Only behind the US and China when it comes to the number of tech unicorns produced —tech companies valued at more than £1 billion — the UK leads the way in Europe when it comes to investment raised by tech companies, having secured a third of the £30.4 billion total.

While London, the capital, generated the most investment out of European cities, four of Europe’s top 20 investment cities are also based in the UK.

Manchester, Bristol, Oxford, and Cambridge join London on the list, with Manchester operating as the fastest growing European tech city. Investment in the northern city grew from £48 million in 2018 to £181 million in 2019.

But why is the UK doing so well when it comes to digital?

USP

The UK is, undeniably, a world leader when it comes to digital tech and for this reason it should come as no surprise that many businesses choose to either relocate here or set up camp in the first place. But what actually is it that draws these businesses in?

There is a certain culture here in the UK, one of ambitious entrepreneurship which attracts the attention of business owners. State of the art capabilities and resources that allow UK businesses to stay ahead of alternative European and global competition is certainly one aspect.

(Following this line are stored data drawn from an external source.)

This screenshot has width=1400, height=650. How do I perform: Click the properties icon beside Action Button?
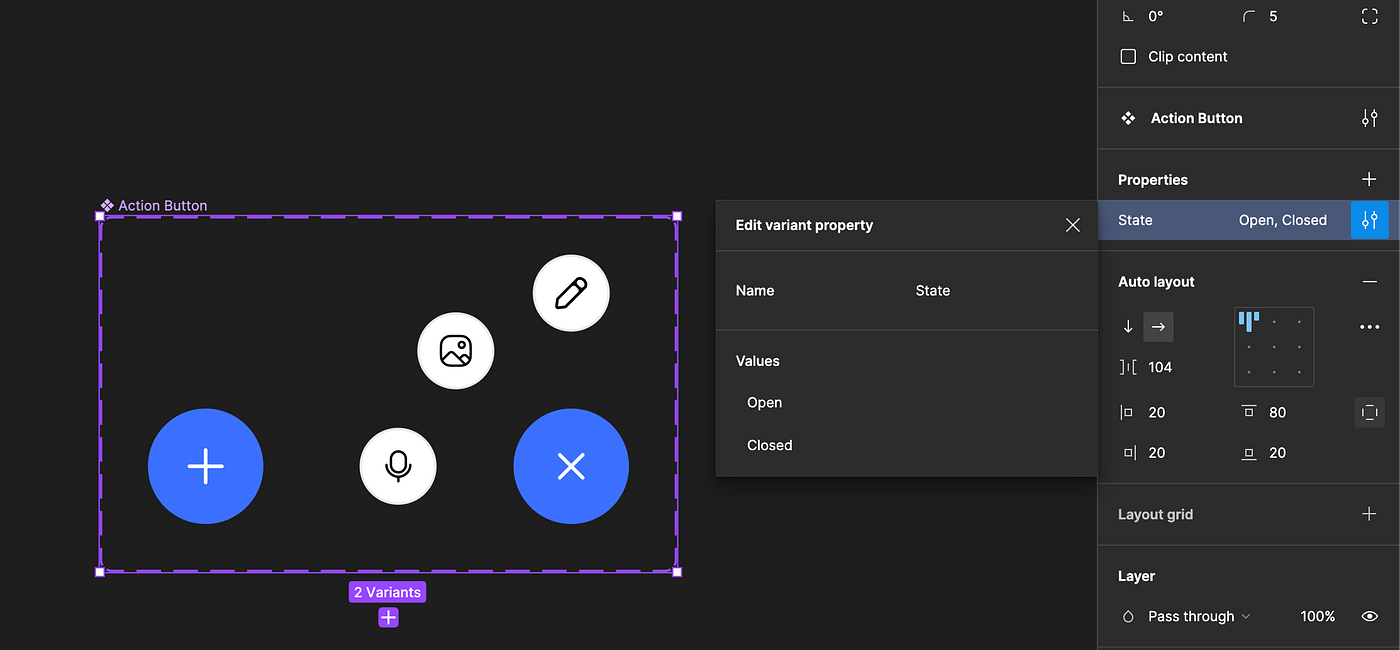click(x=1369, y=117)
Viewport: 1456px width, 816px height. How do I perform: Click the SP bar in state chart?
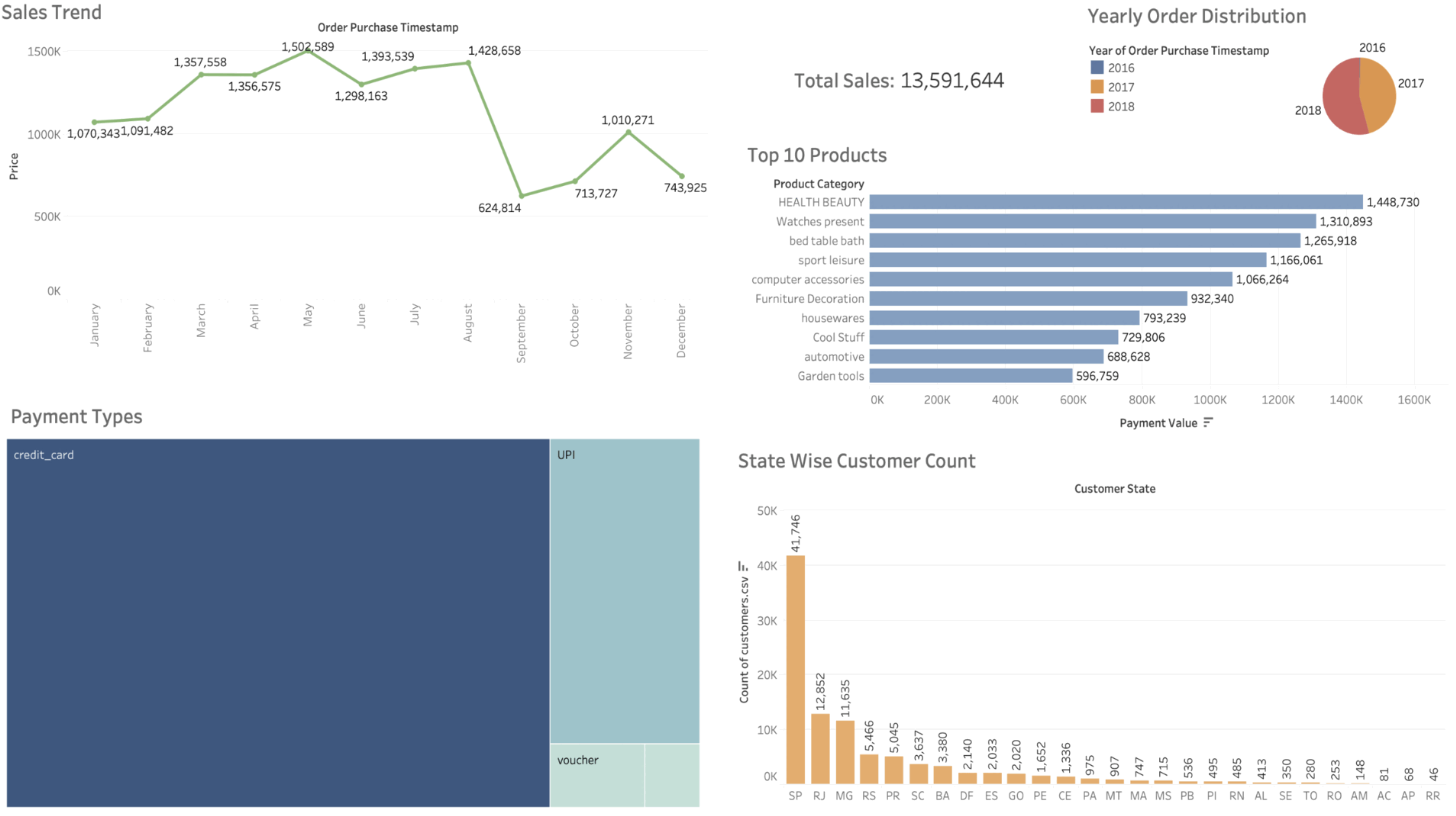(x=795, y=670)
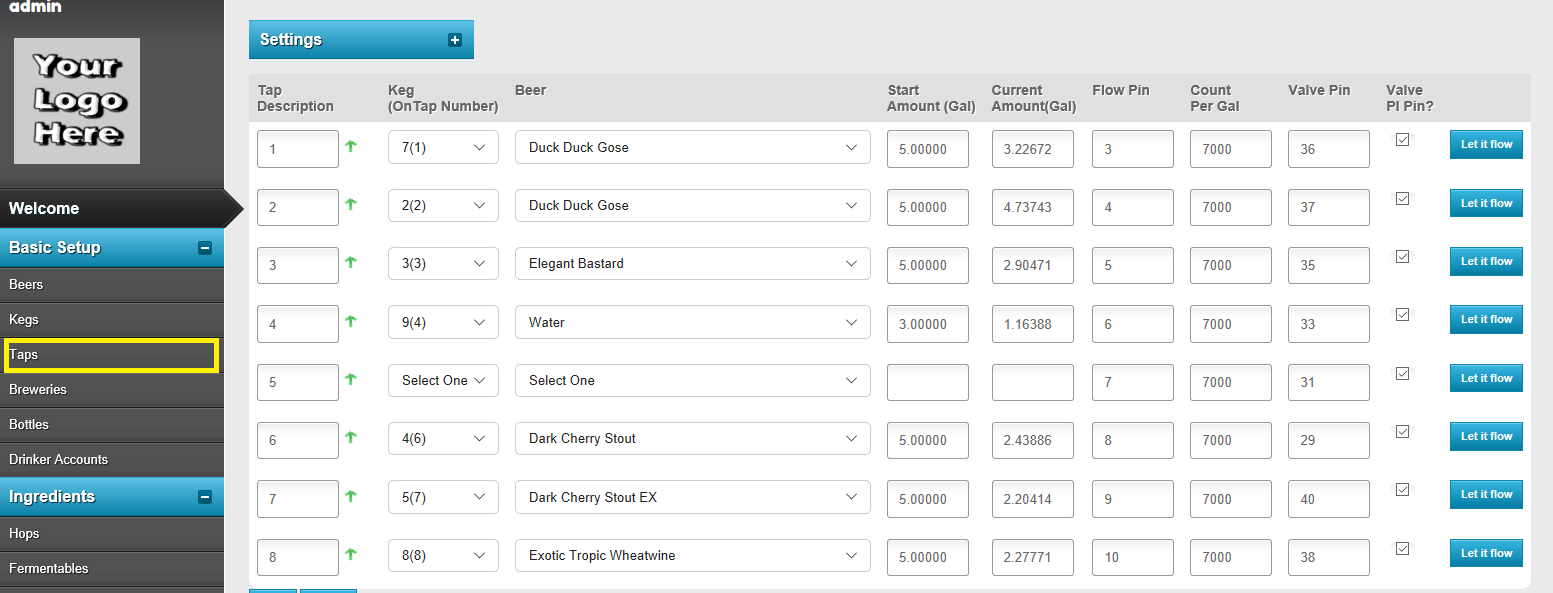
Task: Click Let it flow for Exotic Tropic Wheatwine
Action: [1486, 554]
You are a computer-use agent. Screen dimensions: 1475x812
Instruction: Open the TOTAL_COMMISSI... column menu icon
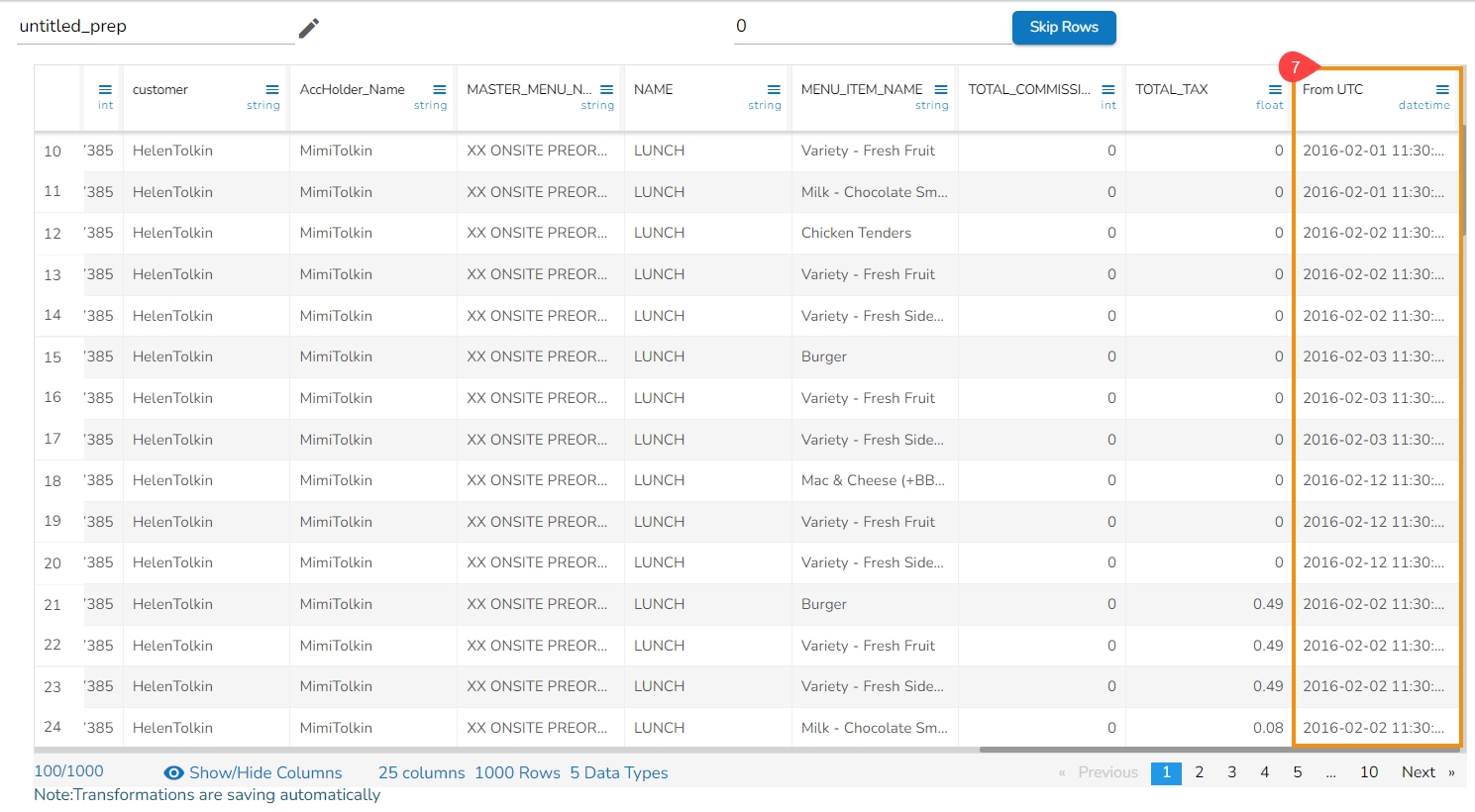coord(1108,90)
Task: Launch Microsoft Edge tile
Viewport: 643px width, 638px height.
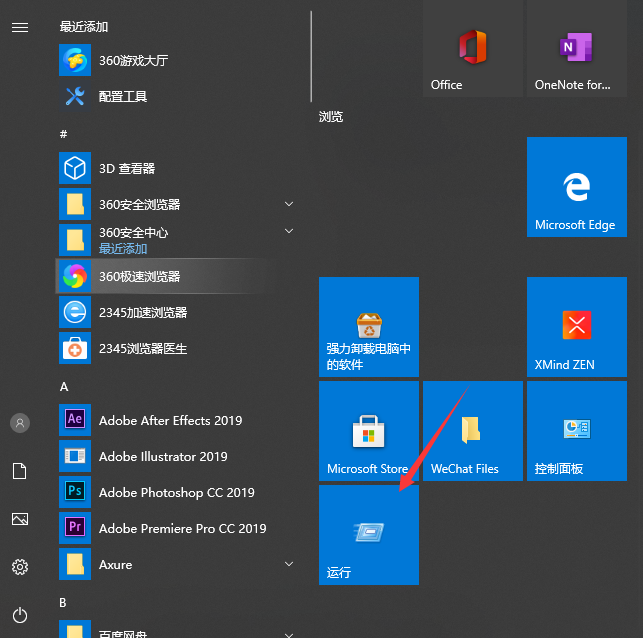Action: pyautogui.click(x=575, y=187)
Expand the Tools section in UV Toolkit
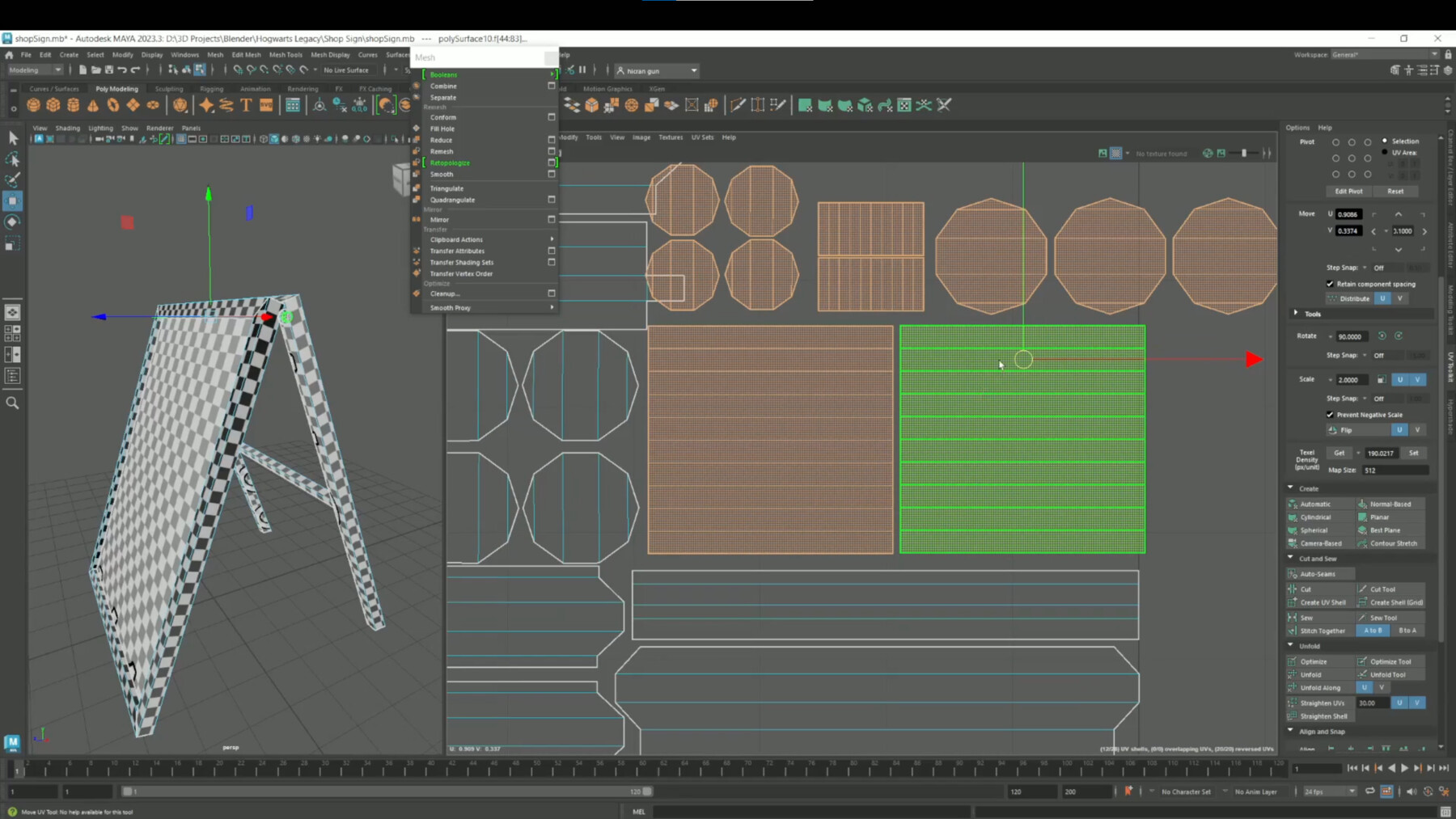The width and height of the screenshot is (1456, 819). point(1296,314)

While having a plethora of technological innovation sitting right on their doorstep, with the UK housing a number of AI businesses, 5G communication, and data centres, highly skilled individuals are also a major benefit.

Four of the world’s top ten universities are based here in the UK. Matt Hudson, CEO of Invenia Labs notes: “Our success is driven by our people, and in Cambridge we are able to attract the best talent in the world from the best universities across the country.”

Owing to the impressive growth the UK has witnessed, however, is the fact that outside London has performed equally well. Back in 2010, then-Prime Minister David Cameron announced plans to transform the Olympic Park in Stratford into a British-Silicon Valley following the conclusion of the sporting games.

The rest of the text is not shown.